PROBLEM DESCRIPTION ->
Could you copy out every line of the data where the word "Stop" occurs?
◇ ◇ ◇ ◇ ◇ ◇ ◇
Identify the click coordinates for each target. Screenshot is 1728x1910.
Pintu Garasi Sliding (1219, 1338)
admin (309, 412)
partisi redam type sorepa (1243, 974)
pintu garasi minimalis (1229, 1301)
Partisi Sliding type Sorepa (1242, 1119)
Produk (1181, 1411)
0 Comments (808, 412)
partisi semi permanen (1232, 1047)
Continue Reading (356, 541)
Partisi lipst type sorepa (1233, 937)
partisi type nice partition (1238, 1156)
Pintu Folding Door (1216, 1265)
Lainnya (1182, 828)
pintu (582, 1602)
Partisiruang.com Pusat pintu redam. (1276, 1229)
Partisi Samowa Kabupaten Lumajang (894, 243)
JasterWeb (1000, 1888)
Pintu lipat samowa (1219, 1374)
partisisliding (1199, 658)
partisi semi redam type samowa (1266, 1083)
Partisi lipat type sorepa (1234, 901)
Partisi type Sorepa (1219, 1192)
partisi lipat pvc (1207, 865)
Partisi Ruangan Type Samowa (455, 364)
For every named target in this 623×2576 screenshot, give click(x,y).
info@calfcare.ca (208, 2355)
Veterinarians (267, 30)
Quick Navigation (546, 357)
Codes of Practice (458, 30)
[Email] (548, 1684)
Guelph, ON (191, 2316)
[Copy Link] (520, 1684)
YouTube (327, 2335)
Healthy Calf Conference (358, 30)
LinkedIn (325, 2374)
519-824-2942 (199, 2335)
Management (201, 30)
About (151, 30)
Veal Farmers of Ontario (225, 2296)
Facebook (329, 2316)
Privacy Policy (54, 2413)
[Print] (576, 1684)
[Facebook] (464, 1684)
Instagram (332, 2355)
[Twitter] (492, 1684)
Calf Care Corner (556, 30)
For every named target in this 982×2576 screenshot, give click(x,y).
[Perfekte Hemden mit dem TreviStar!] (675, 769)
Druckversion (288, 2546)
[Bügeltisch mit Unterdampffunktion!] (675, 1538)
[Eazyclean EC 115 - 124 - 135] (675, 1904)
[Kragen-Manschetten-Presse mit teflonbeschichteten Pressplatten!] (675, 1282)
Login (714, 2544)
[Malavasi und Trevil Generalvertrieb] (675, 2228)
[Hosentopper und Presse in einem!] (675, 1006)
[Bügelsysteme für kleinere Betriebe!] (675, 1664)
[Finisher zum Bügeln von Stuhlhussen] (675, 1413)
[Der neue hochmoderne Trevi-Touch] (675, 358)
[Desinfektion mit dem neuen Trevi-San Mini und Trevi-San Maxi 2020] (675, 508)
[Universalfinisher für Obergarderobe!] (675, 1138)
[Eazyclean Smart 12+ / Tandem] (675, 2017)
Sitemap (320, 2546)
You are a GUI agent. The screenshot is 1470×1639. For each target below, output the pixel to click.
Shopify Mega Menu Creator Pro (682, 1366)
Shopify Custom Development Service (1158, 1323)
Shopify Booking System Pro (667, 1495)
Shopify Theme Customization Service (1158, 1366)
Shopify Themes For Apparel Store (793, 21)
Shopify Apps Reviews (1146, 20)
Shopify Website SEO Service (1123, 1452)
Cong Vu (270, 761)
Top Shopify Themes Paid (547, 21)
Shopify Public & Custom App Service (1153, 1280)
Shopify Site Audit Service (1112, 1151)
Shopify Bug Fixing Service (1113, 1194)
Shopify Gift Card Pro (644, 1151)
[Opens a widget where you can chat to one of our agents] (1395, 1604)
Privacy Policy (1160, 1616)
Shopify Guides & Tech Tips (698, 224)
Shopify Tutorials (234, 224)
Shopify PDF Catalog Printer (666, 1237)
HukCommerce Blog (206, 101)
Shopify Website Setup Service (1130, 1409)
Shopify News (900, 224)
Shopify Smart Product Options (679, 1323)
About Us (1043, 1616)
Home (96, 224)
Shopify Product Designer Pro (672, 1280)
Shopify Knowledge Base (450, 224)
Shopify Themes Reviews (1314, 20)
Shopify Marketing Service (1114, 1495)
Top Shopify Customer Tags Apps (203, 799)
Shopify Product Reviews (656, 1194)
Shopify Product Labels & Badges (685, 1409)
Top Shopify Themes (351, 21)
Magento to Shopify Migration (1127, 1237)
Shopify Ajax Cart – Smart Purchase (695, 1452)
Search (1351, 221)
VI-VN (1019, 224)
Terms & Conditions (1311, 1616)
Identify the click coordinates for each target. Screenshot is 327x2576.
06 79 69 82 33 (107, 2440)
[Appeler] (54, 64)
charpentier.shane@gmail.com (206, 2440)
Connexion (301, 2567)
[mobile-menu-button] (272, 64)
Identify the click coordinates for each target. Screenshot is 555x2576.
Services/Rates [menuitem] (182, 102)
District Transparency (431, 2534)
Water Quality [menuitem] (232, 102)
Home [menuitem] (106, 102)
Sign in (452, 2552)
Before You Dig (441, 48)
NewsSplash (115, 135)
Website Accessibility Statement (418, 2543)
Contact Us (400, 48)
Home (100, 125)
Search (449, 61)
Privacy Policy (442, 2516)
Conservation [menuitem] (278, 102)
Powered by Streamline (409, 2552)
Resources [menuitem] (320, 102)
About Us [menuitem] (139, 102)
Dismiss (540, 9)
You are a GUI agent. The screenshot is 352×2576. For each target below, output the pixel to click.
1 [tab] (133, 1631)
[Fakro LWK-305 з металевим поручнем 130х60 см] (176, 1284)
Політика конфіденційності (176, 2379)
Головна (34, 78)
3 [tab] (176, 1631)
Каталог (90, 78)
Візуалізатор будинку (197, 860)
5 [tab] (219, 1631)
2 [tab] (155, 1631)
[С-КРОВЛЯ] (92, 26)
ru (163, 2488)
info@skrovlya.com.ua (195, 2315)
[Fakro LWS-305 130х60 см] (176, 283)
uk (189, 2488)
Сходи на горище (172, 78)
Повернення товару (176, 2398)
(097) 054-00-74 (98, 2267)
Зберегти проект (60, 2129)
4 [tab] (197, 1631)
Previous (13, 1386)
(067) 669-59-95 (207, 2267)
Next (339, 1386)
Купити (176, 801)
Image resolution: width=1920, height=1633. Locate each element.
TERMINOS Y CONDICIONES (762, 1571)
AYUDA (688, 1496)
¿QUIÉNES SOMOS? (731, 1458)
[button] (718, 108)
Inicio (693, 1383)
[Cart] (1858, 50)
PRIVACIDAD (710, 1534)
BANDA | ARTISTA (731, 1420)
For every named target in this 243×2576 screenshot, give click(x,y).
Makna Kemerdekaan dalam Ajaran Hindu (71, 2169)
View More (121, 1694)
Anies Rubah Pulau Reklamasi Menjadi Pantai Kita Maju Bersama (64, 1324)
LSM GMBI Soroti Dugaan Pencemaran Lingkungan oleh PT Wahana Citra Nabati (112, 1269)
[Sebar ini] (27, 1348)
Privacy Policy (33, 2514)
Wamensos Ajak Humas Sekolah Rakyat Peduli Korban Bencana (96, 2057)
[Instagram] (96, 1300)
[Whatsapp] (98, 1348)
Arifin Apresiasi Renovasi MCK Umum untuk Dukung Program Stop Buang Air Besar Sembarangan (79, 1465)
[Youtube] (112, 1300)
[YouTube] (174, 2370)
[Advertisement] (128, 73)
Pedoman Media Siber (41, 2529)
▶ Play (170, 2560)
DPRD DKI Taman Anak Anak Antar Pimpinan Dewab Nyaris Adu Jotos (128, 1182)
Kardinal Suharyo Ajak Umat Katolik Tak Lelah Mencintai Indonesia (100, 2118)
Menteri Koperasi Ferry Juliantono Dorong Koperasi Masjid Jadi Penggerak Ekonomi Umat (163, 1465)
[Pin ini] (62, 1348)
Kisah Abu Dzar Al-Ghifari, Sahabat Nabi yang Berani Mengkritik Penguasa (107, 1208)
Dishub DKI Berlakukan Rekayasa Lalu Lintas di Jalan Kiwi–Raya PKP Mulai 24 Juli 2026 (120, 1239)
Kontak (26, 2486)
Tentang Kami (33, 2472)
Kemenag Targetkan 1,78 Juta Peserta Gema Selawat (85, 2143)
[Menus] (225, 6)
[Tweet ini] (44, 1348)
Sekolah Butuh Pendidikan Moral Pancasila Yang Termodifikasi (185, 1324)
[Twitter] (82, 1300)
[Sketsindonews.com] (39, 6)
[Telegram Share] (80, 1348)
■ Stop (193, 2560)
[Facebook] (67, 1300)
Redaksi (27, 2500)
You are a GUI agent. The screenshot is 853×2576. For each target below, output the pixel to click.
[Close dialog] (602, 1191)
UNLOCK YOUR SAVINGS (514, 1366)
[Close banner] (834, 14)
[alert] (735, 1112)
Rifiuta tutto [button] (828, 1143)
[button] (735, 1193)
◇ ◇ ◇ ◇ ◇ ◇ ◇
TASK RESPONSE ->
Arifin Apresiasi Renovasi MCK Umum untuk Dukung Program Stop Buang Air Besar Sembarangan (79, 1465)
■ Stop (193, 2560)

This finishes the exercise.